Royal du Perron
Mardi, 2 juin 2009
par Royal du Perron
 

Affiche

J’ai tué ma mère

Une amie m’a dit un jour :  «Nos parents nous ont tués.»  En effet, on reste meurtri par les blessures de l’enfance. Le film de Xavier Dolan n’est pas sans rappeler l’enfance de tous et chacun.  Quel enfant idéaliste n’a jamais vécu l’exaspération causée par ses parents?  S’est-il toujours senti compris par eux ?   C’est en osant aborder ce sujet intime, universel, de l’amour/haine parent enfant que Xavier Dolan fait l’unanimité autour de lui. Pas étonnant que Cannes et toute la France (ainsi que plusieurs autres pays) y fassent grand état car le jeune homme est un grand espoir du cinéma contemporain.  Un jeune homme qui fait ce qu’il peut avec les moyens du bord.  Le film se termine sur de belles images du fleuve St-Laurent alors que qu’on entend le caquètement des oies blanches. Mais, faute de budget, on n’a pu les voir, devant se contenter d’un bref document d’archives.

 

 


La franchise de dire les choses


L’axe principal sur lequel repose le film est la dualité mère/fils. Anne Dorval incarne cette mère aux défauts apparents, «intolérables» aux yeux de son fils Hubert, un ado idéaliste, un brin poète qui vit dans le monde des arts, à la recherche de la perfection. Hubert ne se gêne pas pour confronter sa mère et dénoncer ses faiblesses et maladresses.

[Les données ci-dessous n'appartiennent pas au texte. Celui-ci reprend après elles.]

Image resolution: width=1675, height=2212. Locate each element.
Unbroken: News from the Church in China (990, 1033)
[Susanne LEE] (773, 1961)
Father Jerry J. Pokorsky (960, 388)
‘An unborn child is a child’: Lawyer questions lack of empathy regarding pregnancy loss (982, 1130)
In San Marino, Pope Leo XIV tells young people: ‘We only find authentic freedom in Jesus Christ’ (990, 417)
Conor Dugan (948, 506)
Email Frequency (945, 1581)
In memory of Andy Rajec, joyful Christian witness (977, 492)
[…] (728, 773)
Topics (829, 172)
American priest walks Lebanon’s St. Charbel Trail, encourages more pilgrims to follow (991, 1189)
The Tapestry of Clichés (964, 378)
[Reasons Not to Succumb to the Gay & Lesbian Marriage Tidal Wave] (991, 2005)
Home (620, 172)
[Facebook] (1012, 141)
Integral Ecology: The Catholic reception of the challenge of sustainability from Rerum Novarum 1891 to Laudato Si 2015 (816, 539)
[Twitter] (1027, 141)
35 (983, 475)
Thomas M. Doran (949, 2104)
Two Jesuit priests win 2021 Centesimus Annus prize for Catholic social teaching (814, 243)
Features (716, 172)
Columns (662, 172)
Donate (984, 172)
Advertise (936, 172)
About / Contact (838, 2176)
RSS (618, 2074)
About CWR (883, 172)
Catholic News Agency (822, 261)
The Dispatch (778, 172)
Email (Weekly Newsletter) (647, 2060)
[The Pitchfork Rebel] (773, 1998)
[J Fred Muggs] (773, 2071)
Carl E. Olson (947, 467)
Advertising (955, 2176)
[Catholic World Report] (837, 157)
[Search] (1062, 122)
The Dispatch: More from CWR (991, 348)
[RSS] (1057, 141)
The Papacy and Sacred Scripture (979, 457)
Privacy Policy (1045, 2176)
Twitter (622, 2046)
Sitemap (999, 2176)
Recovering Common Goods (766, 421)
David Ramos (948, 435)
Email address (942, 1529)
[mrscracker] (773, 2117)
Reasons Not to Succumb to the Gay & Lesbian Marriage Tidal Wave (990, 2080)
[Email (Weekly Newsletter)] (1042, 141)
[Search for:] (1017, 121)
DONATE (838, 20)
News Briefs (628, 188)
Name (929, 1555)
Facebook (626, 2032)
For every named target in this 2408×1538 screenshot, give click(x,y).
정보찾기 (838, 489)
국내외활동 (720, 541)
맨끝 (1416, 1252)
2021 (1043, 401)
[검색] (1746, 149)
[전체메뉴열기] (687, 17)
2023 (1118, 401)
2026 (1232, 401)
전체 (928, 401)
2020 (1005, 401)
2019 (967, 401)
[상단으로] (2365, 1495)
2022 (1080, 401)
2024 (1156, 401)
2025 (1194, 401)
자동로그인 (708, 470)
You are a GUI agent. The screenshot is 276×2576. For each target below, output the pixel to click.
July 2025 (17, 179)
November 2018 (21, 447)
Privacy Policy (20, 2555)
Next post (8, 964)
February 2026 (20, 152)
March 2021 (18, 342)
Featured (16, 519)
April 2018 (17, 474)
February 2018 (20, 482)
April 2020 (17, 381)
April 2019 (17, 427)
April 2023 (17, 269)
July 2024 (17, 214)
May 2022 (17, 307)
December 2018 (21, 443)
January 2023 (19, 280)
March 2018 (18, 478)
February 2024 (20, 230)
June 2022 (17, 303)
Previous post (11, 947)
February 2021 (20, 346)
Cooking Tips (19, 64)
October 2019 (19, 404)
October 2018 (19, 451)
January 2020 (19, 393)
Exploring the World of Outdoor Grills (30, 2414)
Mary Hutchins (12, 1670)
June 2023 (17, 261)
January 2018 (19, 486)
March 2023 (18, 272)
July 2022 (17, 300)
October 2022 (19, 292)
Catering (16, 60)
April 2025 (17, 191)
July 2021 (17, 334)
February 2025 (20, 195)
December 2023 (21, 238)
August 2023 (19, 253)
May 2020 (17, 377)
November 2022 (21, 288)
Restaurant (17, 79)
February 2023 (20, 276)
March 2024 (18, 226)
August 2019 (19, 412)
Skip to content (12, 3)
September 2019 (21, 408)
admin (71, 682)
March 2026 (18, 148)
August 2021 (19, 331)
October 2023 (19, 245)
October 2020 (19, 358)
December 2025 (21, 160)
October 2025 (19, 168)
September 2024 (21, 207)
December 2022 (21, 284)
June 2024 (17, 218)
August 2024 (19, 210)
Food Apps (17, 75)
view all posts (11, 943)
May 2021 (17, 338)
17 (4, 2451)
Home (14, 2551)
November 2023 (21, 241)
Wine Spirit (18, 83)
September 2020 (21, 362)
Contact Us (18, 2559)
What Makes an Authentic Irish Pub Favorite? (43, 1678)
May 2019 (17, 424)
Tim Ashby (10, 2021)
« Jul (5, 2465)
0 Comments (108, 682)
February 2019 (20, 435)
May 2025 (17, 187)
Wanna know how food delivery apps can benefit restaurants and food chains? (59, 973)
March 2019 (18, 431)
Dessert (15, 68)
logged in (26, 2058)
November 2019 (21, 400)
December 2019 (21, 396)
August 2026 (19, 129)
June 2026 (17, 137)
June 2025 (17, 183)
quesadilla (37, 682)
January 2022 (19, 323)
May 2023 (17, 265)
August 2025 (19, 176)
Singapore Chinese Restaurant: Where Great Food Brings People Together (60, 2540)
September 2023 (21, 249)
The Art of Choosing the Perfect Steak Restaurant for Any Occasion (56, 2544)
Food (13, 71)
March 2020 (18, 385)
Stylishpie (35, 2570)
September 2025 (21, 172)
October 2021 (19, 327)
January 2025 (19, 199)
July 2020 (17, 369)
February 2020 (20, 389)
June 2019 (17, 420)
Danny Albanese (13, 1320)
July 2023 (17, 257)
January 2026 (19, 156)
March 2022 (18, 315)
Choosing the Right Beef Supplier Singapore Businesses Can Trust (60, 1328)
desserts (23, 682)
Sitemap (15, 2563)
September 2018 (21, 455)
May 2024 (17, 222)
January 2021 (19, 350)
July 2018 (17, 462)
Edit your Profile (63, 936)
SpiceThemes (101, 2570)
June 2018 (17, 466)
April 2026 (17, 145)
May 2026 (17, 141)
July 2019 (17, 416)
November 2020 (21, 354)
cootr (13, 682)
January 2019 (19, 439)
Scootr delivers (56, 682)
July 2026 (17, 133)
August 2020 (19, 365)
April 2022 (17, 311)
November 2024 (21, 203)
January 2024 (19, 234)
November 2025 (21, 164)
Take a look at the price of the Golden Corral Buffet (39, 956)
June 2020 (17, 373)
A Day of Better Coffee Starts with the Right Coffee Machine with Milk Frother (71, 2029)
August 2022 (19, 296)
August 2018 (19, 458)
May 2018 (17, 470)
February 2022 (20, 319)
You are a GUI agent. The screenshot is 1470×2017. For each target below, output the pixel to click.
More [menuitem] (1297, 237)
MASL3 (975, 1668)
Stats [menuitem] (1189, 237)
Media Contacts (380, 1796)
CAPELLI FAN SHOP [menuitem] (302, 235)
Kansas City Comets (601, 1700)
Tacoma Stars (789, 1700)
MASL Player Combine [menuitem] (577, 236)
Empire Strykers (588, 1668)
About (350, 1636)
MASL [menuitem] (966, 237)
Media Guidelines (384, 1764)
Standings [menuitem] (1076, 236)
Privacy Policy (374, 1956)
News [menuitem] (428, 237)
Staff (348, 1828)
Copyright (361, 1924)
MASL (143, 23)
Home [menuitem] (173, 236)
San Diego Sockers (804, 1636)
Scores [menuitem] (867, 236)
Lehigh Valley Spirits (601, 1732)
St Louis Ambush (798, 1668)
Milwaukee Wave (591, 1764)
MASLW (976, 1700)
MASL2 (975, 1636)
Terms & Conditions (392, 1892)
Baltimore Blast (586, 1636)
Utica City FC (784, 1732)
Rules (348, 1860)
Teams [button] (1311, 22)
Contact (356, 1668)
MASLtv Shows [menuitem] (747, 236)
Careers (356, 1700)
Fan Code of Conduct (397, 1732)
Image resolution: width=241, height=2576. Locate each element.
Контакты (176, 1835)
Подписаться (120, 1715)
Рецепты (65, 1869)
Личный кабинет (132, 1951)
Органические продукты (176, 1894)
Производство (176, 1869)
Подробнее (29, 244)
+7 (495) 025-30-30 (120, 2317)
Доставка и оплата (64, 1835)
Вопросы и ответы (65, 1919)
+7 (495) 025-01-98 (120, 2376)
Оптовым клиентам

Les états d’âme des deux protagonistes sont ici étalés au grand jour, sans retenue mais paradoxalement, on y sent mutuellement une certaine pudeur. Suzanne Clément joue l’enseignante qui essaie de comprendre et protéger son étudiant mais elle prend des risques en l’hébergeant lors de sa fugue.  Hubert aura un amant, Antonin, interprété par François Arnaud dont la mère, incarnée par Patricia Tulasne, apporte un bouquet de fraîcheur à chaque apparition. Élégante, ouverte et agréable, cette dame accentue le contraste avec la mère du jeune héros, froide, maladroite et intransigeante.  


Une scène magnifique : quand Anne Dorval, mère monoparentale, répond au directeur du pensionnat (Benoît Gouin), elle nous offre une pièce d’anthologie du cinéma québécois.   


Comme ce qui se passe dans la tête du jeune héros, le film baigne dans un jeu d’ombres (les vêtements, la maison) et de lumière (l’ouverture à la vie).  On aura deviné que les couleurs ambre se trouvent du côté de la mère, tout cela appuyé par une trame sonore soulignant l’atmosphère.  Une autre belle découverte, le jeune compositeur Nicholas L’Herbier signe la musique d’un coup de baguette magique. Un beau beau film. Qui vous transportera loin dans les replis de l’âme. Qui vous transportera encore et bien longtemps après son visionnement.  Une œuvre majeure, mais oui, déjà. Coup de chapeau à Xavier Dolan.

 


Tapis rouge de J'ai tué ma mère à Montréal


J’ai tué ma mère de Xavier Dolan, Kfilms Amérique
En salles à Montréal, dès le 5 juin et en régions un peu plus tard.